I updataed the entries to reflect the changes to the toHTML() function:

// Start building Urls
entries.forEach((post) => {
    // Get post
    const {meta, html} = getPost(post);
    if(!meta.publish){
        // Don't publish pages that are not flagged for publish
        return;
    }

    // we replace the journal directory so that it matches the urls structure I want
    // this has potential to have collisions in the future, but that's on me
    const url = post.replace('journal/', '').replace('.md', '');
    console.log(url);

    // Base directory for url
    const urlDirectory = output + url;
    if (!fs.existsSync(urlDirectory)) {
        fs.mkdirSync(urlDirectory, { recursive: true });
    }

    // Generate HTML
    fs.writeFile(
        `${urlDirectory}/index.html`,
        html,
        (e) => { if(e){ console.log(e) }
    });

    // Generate HomePage
    // We'll need this so that the site will render when you hit the root

    // Generate Sitemap
    // We'll also be adding a generated site map

})

This let's use get to the next part of the journey. Using GitHub Actions

GitHub Actions

This part was far easier than I expected. Essentially we install the dependencies, run the build script, copy the build files to github and then we have it. I started with the Next.js example and then modified to suite my needs.

# Core of the Build
      - name: Install dependencies
        run: npm ci
      - name: Build with NPM
        run: npm run build
      - name: Upload artifact
        uses: actions/upload-pages-artifact@v1
        with:
          # Upload all the files generated in the dist directory
          path: '.build/dist'

This is the core of what is happening.

# Deploy MarkDown to Github Pages
name: Deploy Site to GitHub Pages

on:
  # Runs on pushes targeting the default branch
  push:
      branches: [ "master" ]

  # Allows you to run this workflow manually from the Actions tab
  workflow_dispatch:

# Sets permissions of the GITHUB_TOKEN to allow deployment to GitHub Pages
permissions:
  contents: read
  pages: write
  id-token: write

# Allow one concurrent deployment
concurrency:
  group: "pages"
  cancel-in-progress: true

jobs:
  # Build job
  build:
    runs-on: ubuntu-latest
    steps:
      - name: Checkout
        uses: actions/checkout@v3
      - name: Setup Node
        uses: actions/setup-node@v3
        with:
          node-version: "16"
          cache: npm
      - name: Setup Pages
        uses: actions/configure-pages@v3
      - name: Restore cache
        uses: actions/cache@v3
        with:
          path: |
            .md/cache
          # Generate a new cache whenever packages or source files change.
          key: ${{ runner.os }}-md-${{ hashFiles('**/package-lock.json', '**/yarn.lock') }}-${{ hashFiles('**.[jt]s', '**.[jt]sx') }}
          # If source files changed but packages didn't, rebuild from a prior cache.
          restore-keys: |
            ${{ runner.os }}-md-${{ hashFiles('**/package-lock.json', '**/yarn.lock') }}-
      - name: Install dependencies
        run: npm ci
      - name: Build with NPM
        run: npm run build
      - name: Upload artifact
        uses: actions/upload-pages-artifact@v1
        with:
          # Upload entire repository
          path: '.build/dist'

  # Deployment job
  deploy:
    runs-on: ubuntu-latest
    needs: build
    steps:
      - name: Deploy to GitHub Pages
        id: deployment
        uses: actions/deploy-pages@v1

We're moving forward. It's not pretty, but I can now access my published posts if I visit the expected url directly!
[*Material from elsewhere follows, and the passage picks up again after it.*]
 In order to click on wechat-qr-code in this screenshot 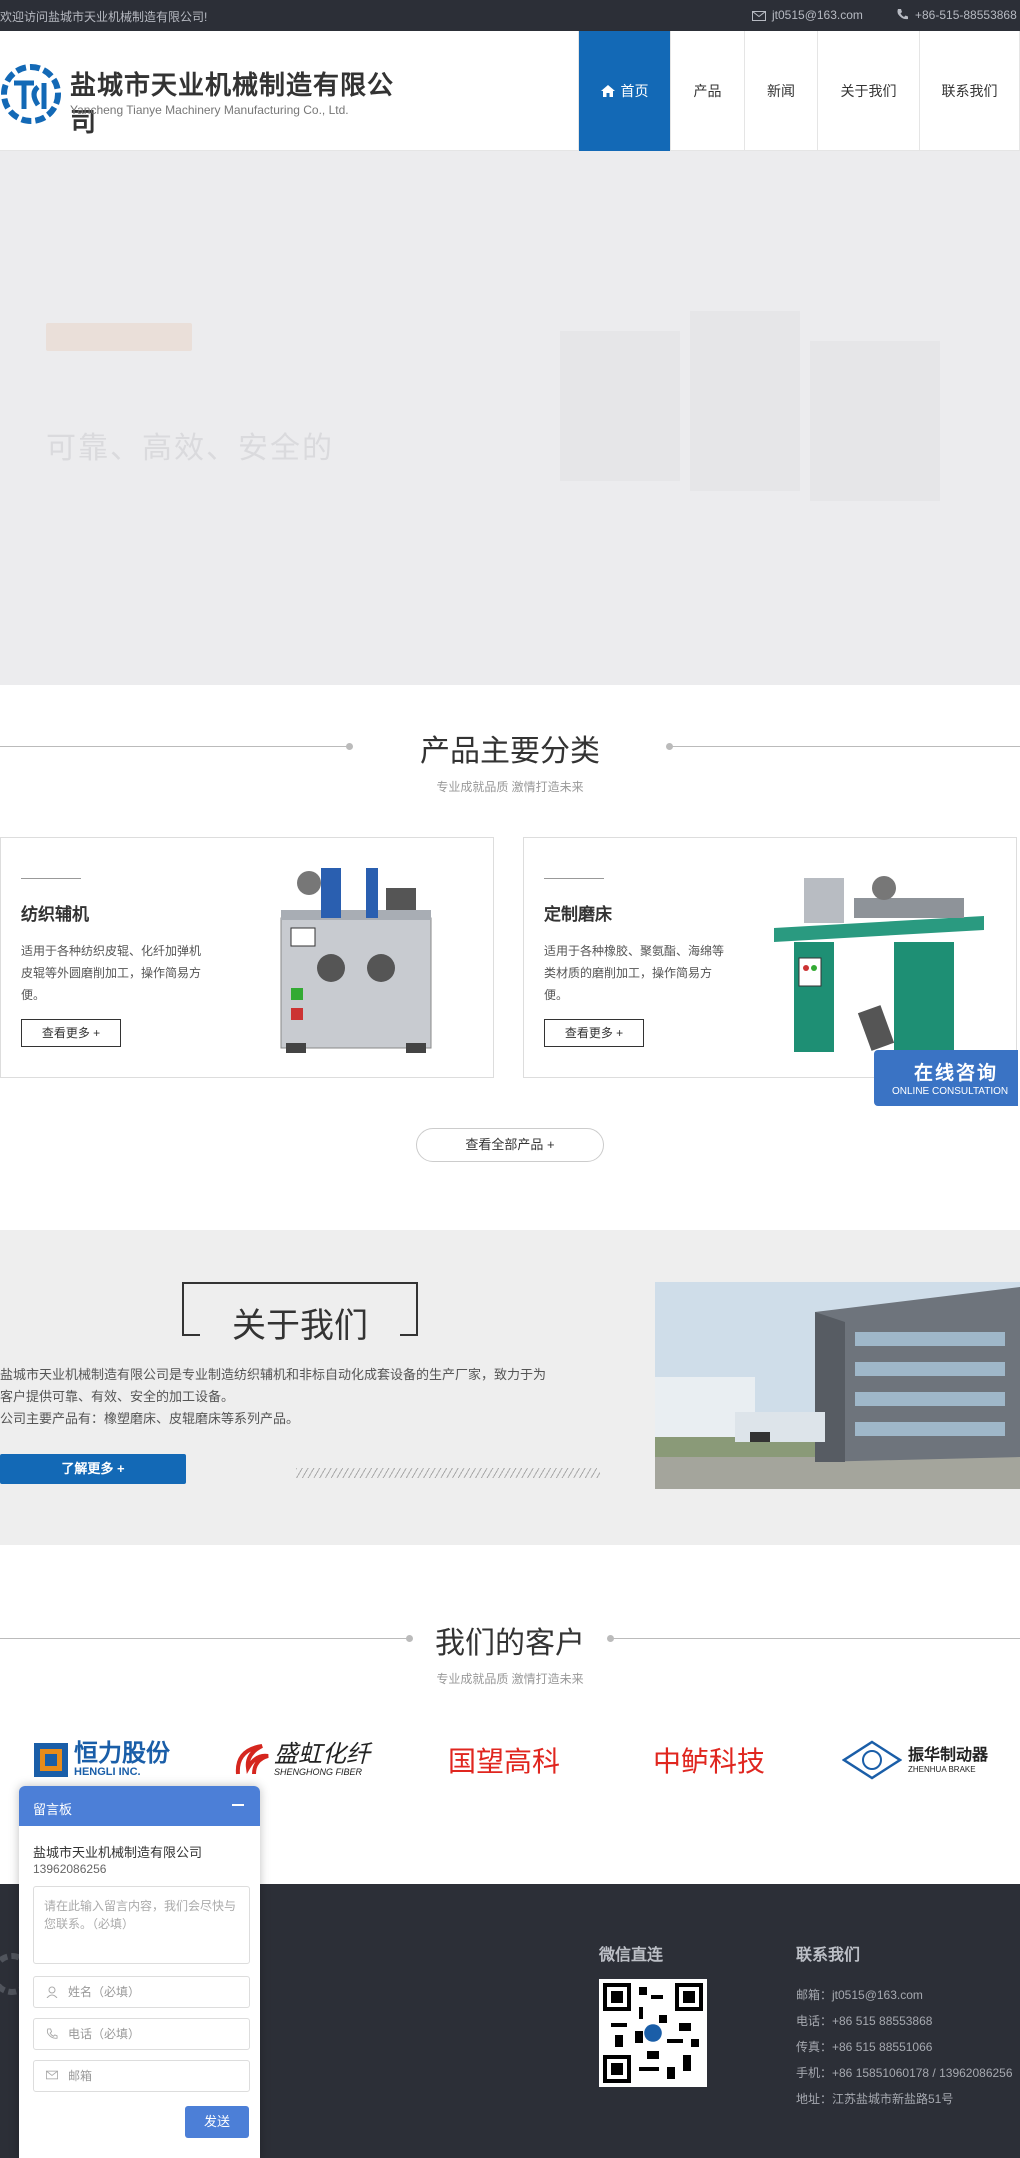, I will do `click(653, 2033)`.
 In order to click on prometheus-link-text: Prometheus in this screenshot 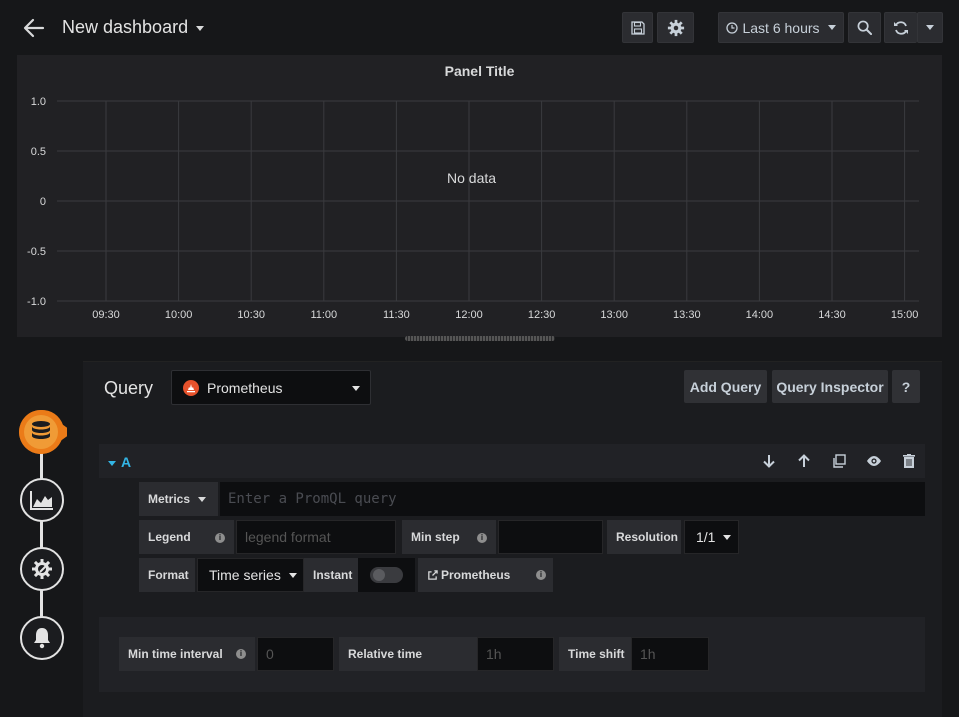, I will do `click(476, 575)`.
For instance:

https://{username}.github.io/{repo}/path/to/post In my case the url to this post is: https://dwayneparton.github.io/journal/2023/02/05/wordpress-to-markdown

There are no styles, images, or niceties but the page is working! As the great Victor Frankenstein once said: "It's Alive!"

This repo is private but I copied the full code here: https://github.com/dwayneparton/template-github-pages-form-markdown

I'll continue expanding on how this project is projgressing in another post.